July 26, 2018 at 1:48 am
Hello All -
I am upgrading a ton of SSIS packages from 2008 R2 to 2016. The problem is that whenever I run the packages in a job to test them I get an error that the script component task hasn't been upgraded. This also happens whenever I open a package which contains a script task (which is almost all of our packages, some 150 of them). The following steps are what i've done to upgrade the packages:
1) Created a new SSIS solution and set the version to SQL Server 2016
2) Added packages to the solution which then automatically upgrades them to 2016
3) I open the XML code and view the properties to verify that it is set to version 8 (which is 2016)
4) I'm setting the TargetFrameworkVersion to 4.0 - this translates to .NET 4.0
Both myself and my co-workers are confused as to why this is happening and how to fix it. Have any of your encountered this problem before?
July 30, 2018 at 9:56 am
Polymorphist - Thursday, July 26, 2018 1:48 AMHello All -I am upgrading a ton of SSIS packages from 2008 R2 to 2016. The problem is that whenever I run the packages in a job to test them I get an error that the script component task hasn't been upgraded. This also happens whenever I open a package which contains a script task (which is almost all of our packages, some 150 of them). The following steps are what i've done to upgrade the packages:
1) Created a new SSIS solution and set the version to SQL Server 2016
2) Added packages to the solution which then automatically upgrades them to 2016
3) I open the XML code and view the properties to verify that it is set to version 8 (which is 2016)

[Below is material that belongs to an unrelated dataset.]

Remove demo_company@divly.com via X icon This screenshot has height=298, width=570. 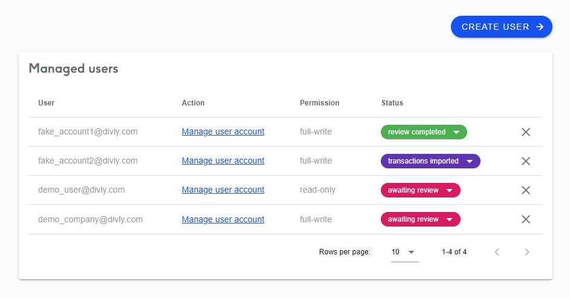525,219
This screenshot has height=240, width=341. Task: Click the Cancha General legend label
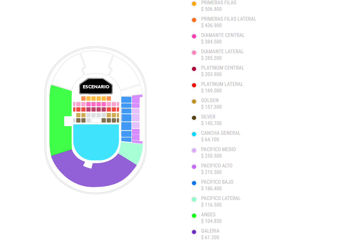pos(221,133)
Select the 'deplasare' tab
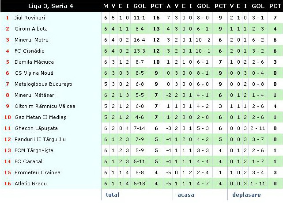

4) I'm setting the TargetFrameworkVersion to 4.0 - this translates to .NET 4.0
Both myself and my co-workers are confused as to why this is happening and how to fix it. Have any of your encountered this problem before?
H4K is asking because typically, when you go enough versions forward in upgrading an SSIS package, you end up needing to actually re-compile your script tasks. This is one of those cases. If you edit every scrip task and "build" it, you'll likely solve the problem. Is it going to be painful, yes. Can you avoid it? Not easily enough to make it worth trying to automate.
Steve (aka sgmunson) 🙂 🙂 🙂
Rent Servers for Income (picks and shovels strategy)
July 12, 2019 at 3:28 am
Hi,
Can ssis 2005 package directly upgrade to 2016?
As there is no enviroment except 2005 and 2016.
Please advise.
Thanks
July 12, 2019 at 8:14 am
I had similar issue going from 2008R2 to 2016 - after much trial and error found that Solution's Configuration Properties - DeployementTargertVersion was set to SQL Server 2017 - changing this to SQL Server 2016 resolved the issue
Thanks
July 12, 2019 at 10:43 am
Hi, Can ssis 2005 package directly upgrade to 2016? As there is no enviroment except 2005 and 2016. Please advise. Thanks
I don't believe so, no. Likely the latest version would be 2005 -> 2012, as SQL Server 2005 was out of support for 2014+. You can try but I strongly recommend backing up your packages first.
I suspect you'll have better results by rebuilding your project from scratch if you're going from 2005 to 2016. SSIS changed a lot with 2012, and the difference is only greater when you get to 2016.
Thom~
Excuse my typos and sometimes awful grammar. My fingers work faster than my brain does.